SWIR sensors are used for various purposes, including night-vision, quality inspection, and medical imaging. Making use of lightwaves similar to natural starlight, SWIR sensors enable seeing through materials such as water vapor and silicon, and capture details on objects that are otherwise invisible under natural light. For instance, it’s possible to detect subsurface bruises on apples, or conduct bloodless glucose monitoring. Usually, these sensors are made of Indium Gallium Arsenide (InGaAs), resulting in rather costly and bulky devices.
The teams at Stratio hope to make the technology available to greater masses. In place of InGaAs, Stratio uses Germanium-based material to build its SWIR sensors, a technology for which it currently holds patents. By using Germanium sensors that operate at lower power but render higher pixel resolutions, Stratio has managed to offer better quality infrared imaging at a mere fraction of typical costs.

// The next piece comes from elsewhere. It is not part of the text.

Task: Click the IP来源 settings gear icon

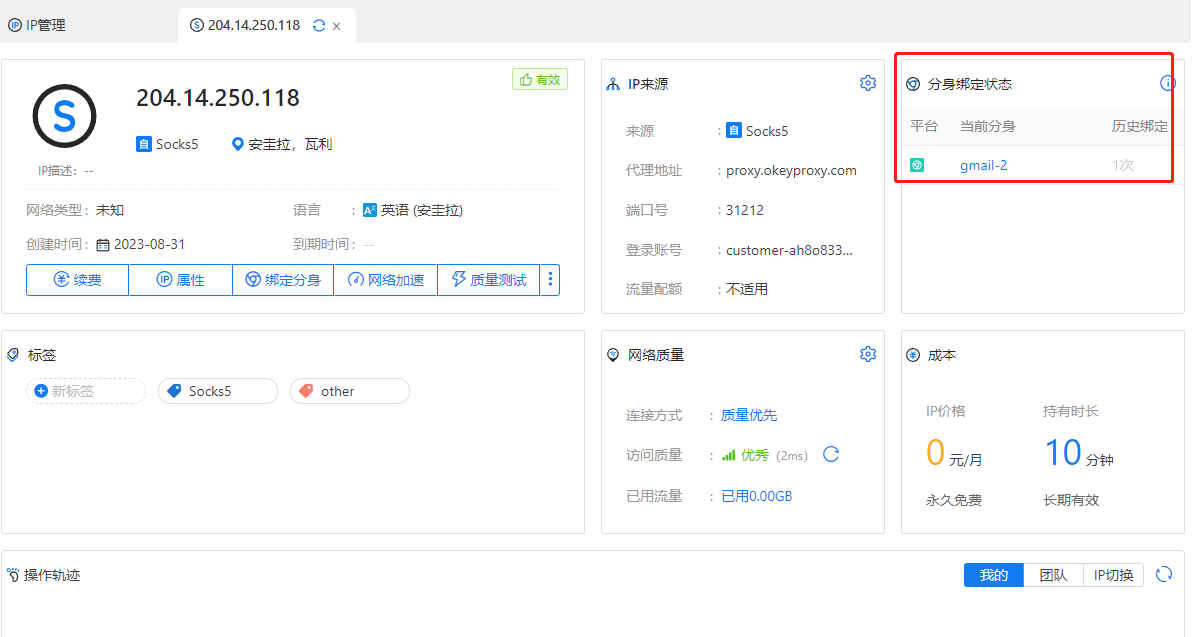Action: coord(867,83)
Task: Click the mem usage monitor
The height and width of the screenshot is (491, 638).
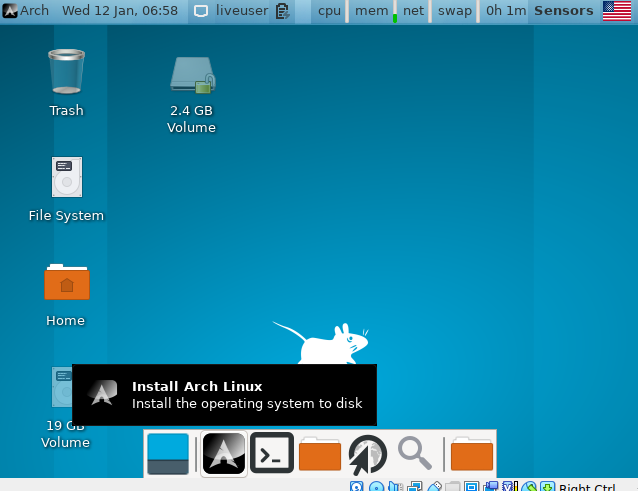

Last May, the company received a $150K Small Business Innovative Research grant from the National Science Foundation, as well as $800K from the Korea Tech Incubaor Program for Startups, run by South Korea’s Small and Medium Business Administration.
Coming out of the latest investment round, Stratio hopes to commercialize its low-cost sensor technology beyond industrial use. So far, the company has on display a product called Beyonsense, a mini-array SWIR image sensor built as a mountable case for smartphones.